Not surprisingly, study after study has found no link between exposure to thimerosal-containing vaccines and autism or childhood development markers like fine motor skills, attention, executive function, or language. What’s more, a study of children in Sweden and Denmark reported that rates of autism diagnoses continued to rise even after thimerosal was phased out in vaccines used in the two countries. That’s the opposite of what you’d expect if thimerosal caused autism. 

Nevertheless, thimerosal was removed from childhood vaccines in the United States in 2001 as a precautionary measure. After the removal, the American Academy of Pediatrics issued a press release in which it said that “The current levels of thimerosal will not hurt children, but reducing those levels will make safe vaccines even safer.” 

Offit isn’t buying that logic. “If thimerosal is safe, which it is, then taking it out doesn’t make vaccines safer. It just makes them perceived to be safer, which was what this was all about.” (Offit was on the Advisory Committee for Immunization Practices “when that all came crashing down.”) 

And taking thimerosal out of childhood vaccines wasn’t harmless. “For many vaccines, that meant going from multi-dose vials to single-dose vials, which made those vaccines much more expensive and much less available in the developing world,” says Offit. 

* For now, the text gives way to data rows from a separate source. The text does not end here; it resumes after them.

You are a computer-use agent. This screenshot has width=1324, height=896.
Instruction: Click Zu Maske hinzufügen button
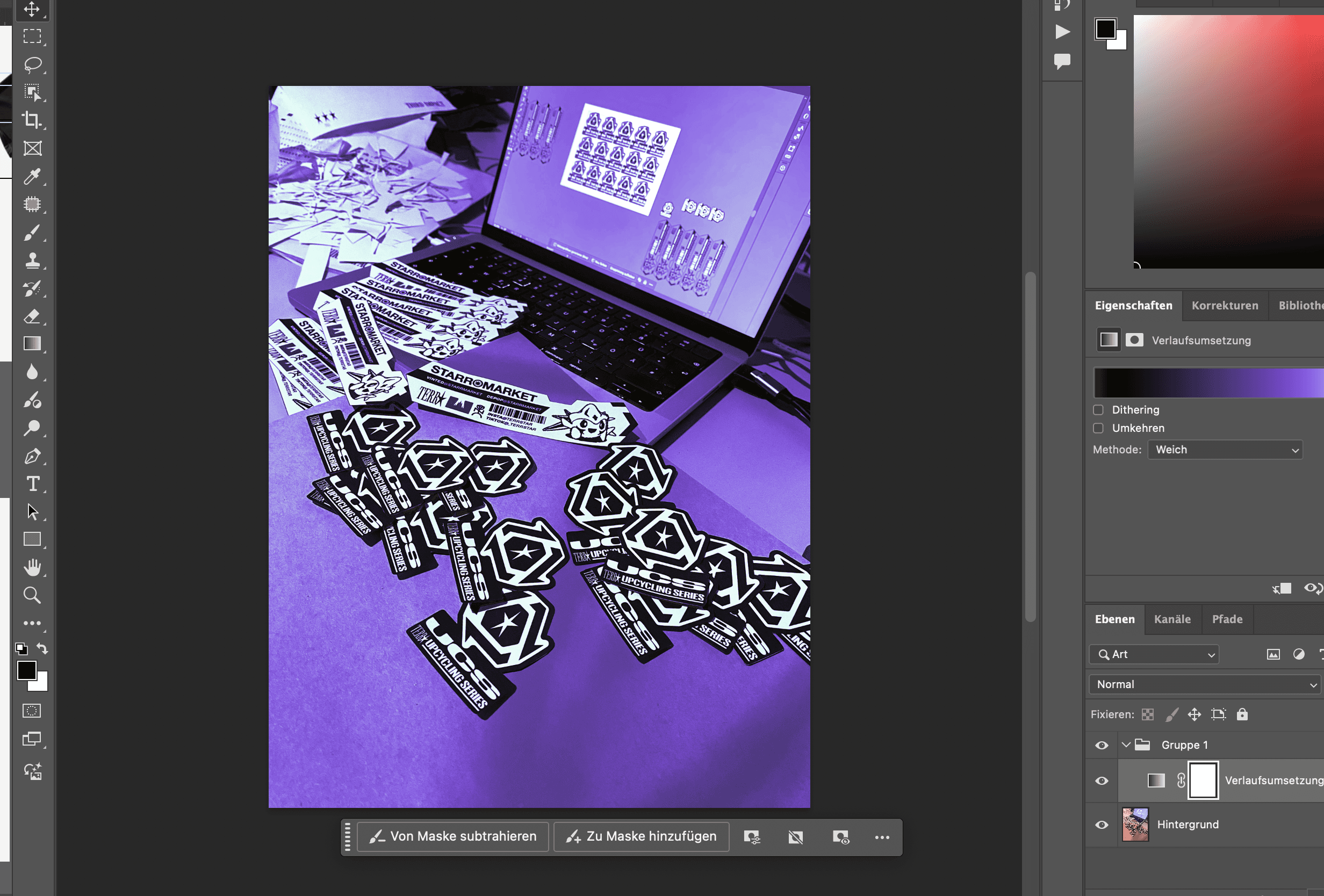[x=641, y=837]
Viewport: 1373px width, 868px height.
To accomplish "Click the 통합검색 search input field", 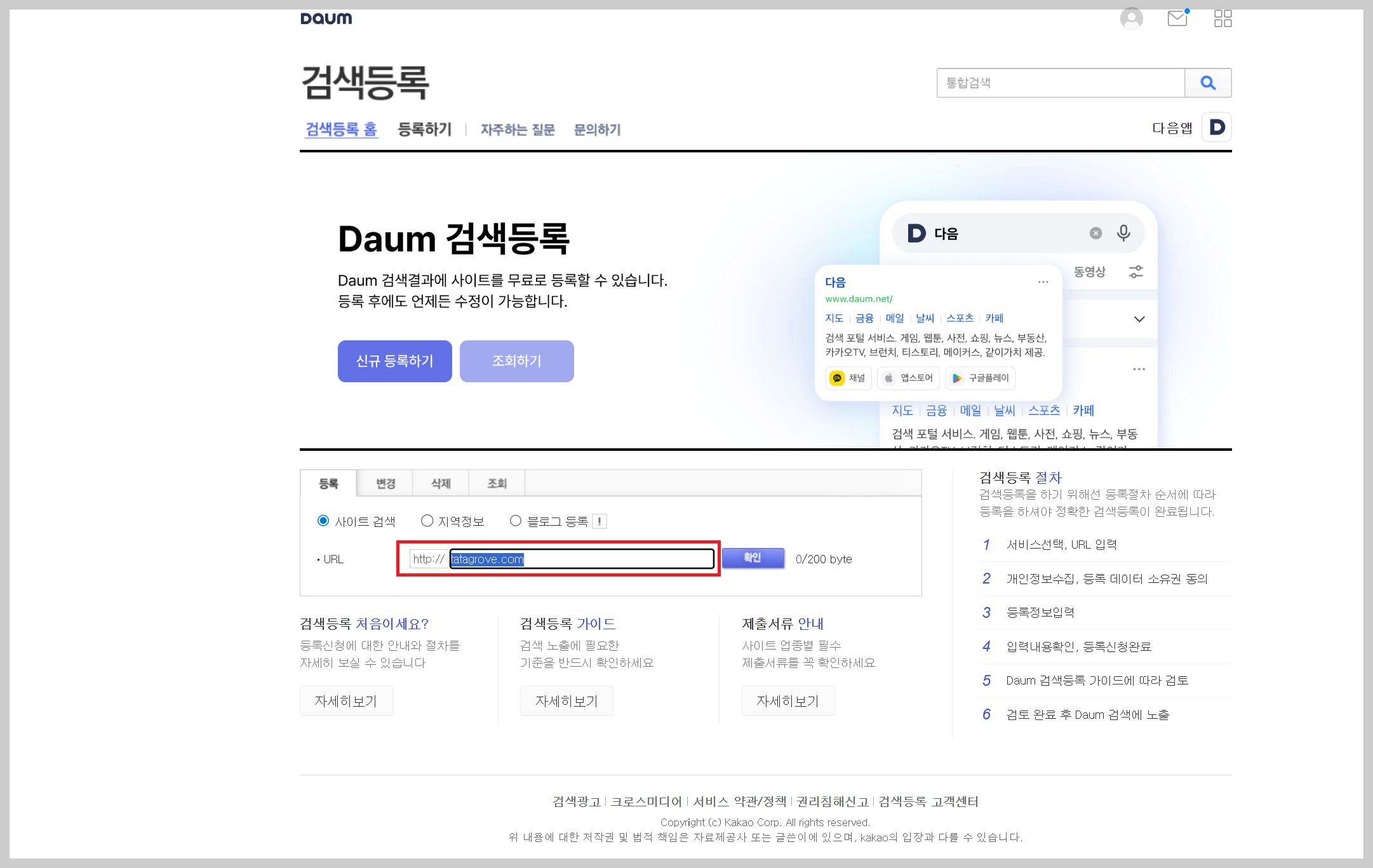I will (x=1060, y=83).
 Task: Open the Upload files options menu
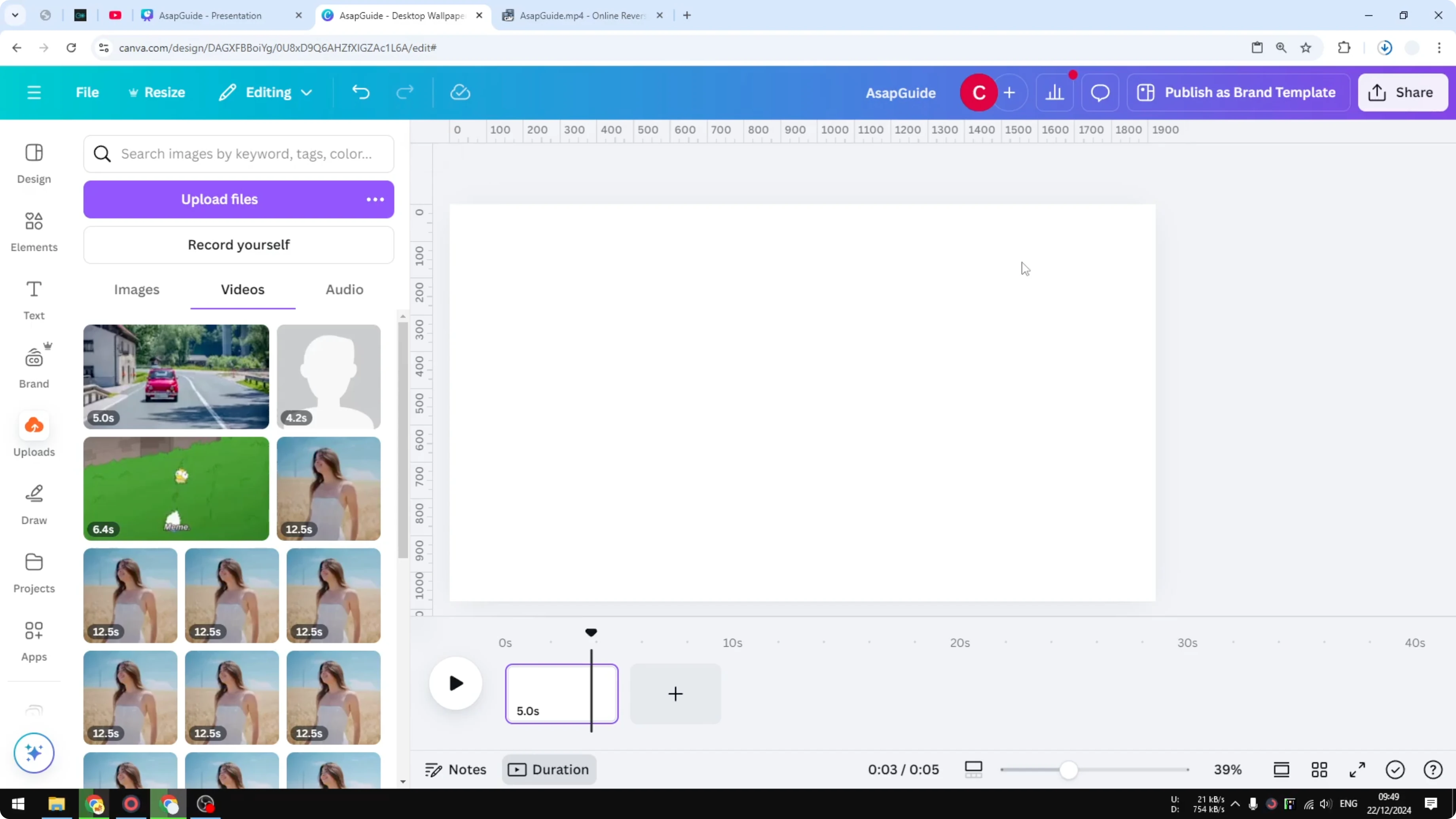click(x=375, y=199)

The controversy around removing thimerosal may have also shaken parents’ trust in vaccines, Offit argues. Even for those parents who don’t believe that vaccines cause autism but who question other aspects of vaccine safety, the thimerosal incident may have helped sow the distrust in vaccines that is still harming children. 

“I think we’re seeing that in West Texas now,” says Offit. “We’ve just had our first child death from measles in this country since 2003.” As of April 11, 711 measles cases had been reported nationwide and two children had died. And 97 percent of those cases were in people who were unvaccinated or whose vaccination status was unknown. Both children who died were unvaccinated.